Star Ford

Essays on lots of things since 1989.

How Bees Find a New Home

on 2009 June 9

Bees balance the needs of timeliness and accuracy when finding a new home. Of a swarm of 10,000 bees, about 200-500 of the elder worker bees (2-5%) scout possible sites over about 30 square kilometers. About 25 bees might find a potentially suitable new site.

Each worker makes her own independent judgment of the benefits of the new site. She returns and communicates her findings: the direction, distance, and level of optimism about the site. Other scouts then go to the site and make their own judgment. While they continue to recruit and visit, the enthusiasm for less hospitable sites gradually wanes, while more scouts commuincate the location of the better site.

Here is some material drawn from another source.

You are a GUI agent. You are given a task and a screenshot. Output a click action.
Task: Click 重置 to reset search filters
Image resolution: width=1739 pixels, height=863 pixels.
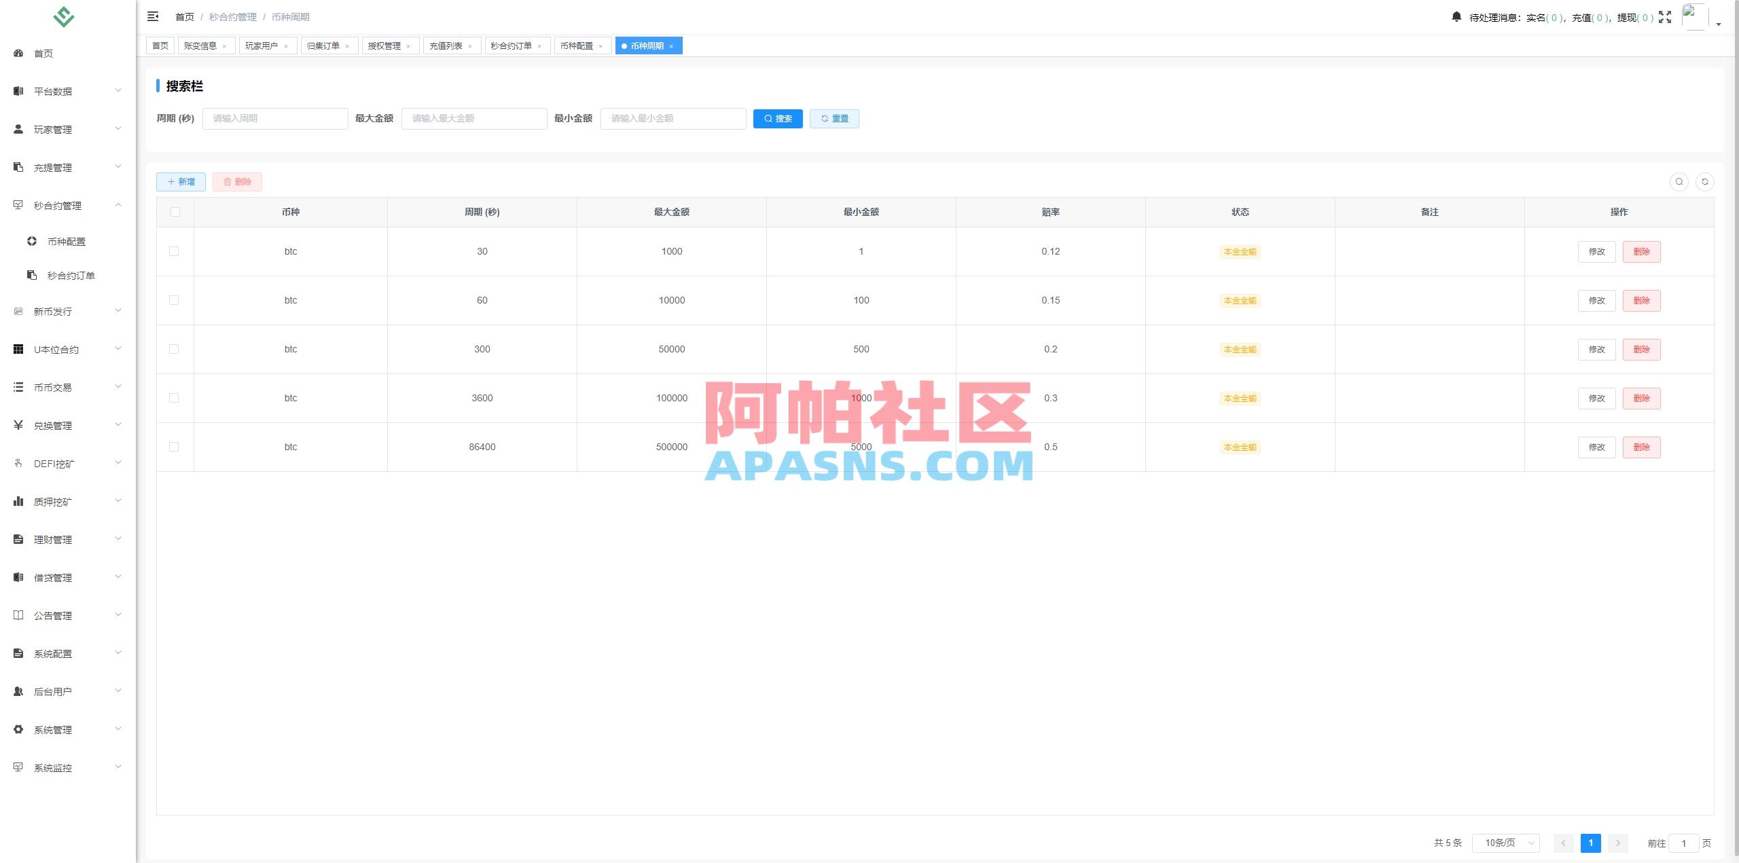(x=834, y=118)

Ultimately, all the scouts communicate through their movements about the chosen site. When about 15 or so scouts are outside the new home and about another 30 to 50 are inside, the decision is made, and the scouts start instigating the move.

Lessons?

  • The process takes enough time to ensure a hasty decision is not made; on the other hand it does not go on for more than a few days.
  • The bees stay together and come to a decision even if the new home is not perfect.
  • The enthusiasm of the bees in the minority decays over time if others find the site inhospitable. No one is overruled, yet no one stubbornly remains attached to the less hospitable home. Each bee changes her “opinion” on her own.
  • A late option or an option only visited by one bee can ultimately affect the whole colony if others are supportive after they visit.
  • The move relies on many independent judgments, not following a leader. The queen bee is not involved in this decision at all.